Task directions:
Write the listing out again exactly as it stands, with no images.

Task inputs:
--

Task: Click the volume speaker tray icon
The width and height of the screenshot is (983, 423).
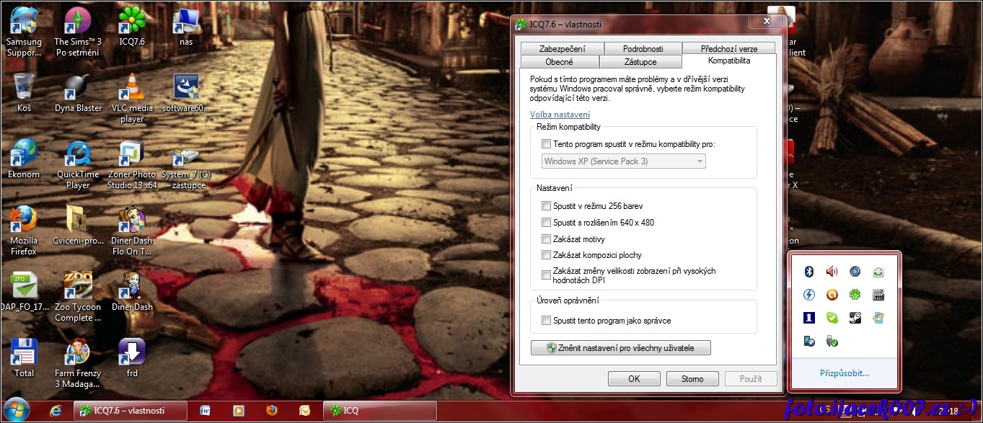Action: tap(832, 272)
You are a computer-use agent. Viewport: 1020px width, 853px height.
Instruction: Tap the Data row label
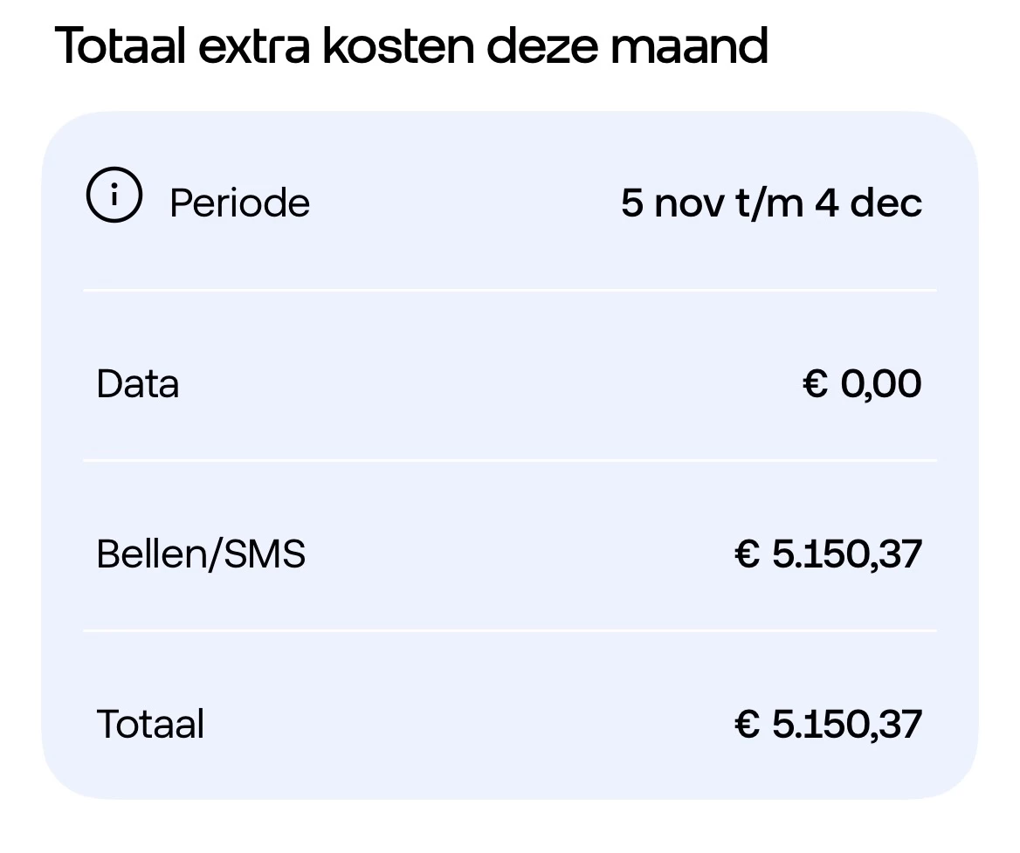pyautogui.click(x=138, y=384)
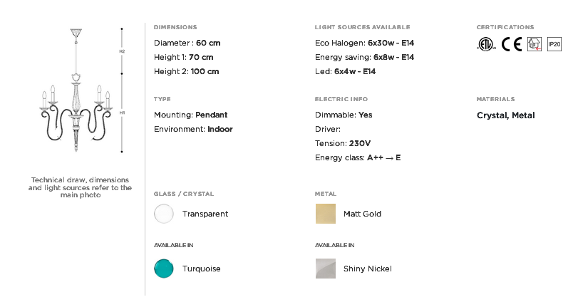Click the Matt Gold label

coord(362,214)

--

Solution:
Task: Click the volume speaker tray icon
The width and height of the screenshot is (983, 423).
Action: tap(832, 272)
You are a computer-use agent. Viewport: 1020px width, 853px height.
Instruction: Tap the Data row label
pyautogui.click(x=138, y=384)
Click the Matt Gold label

coord(362,214)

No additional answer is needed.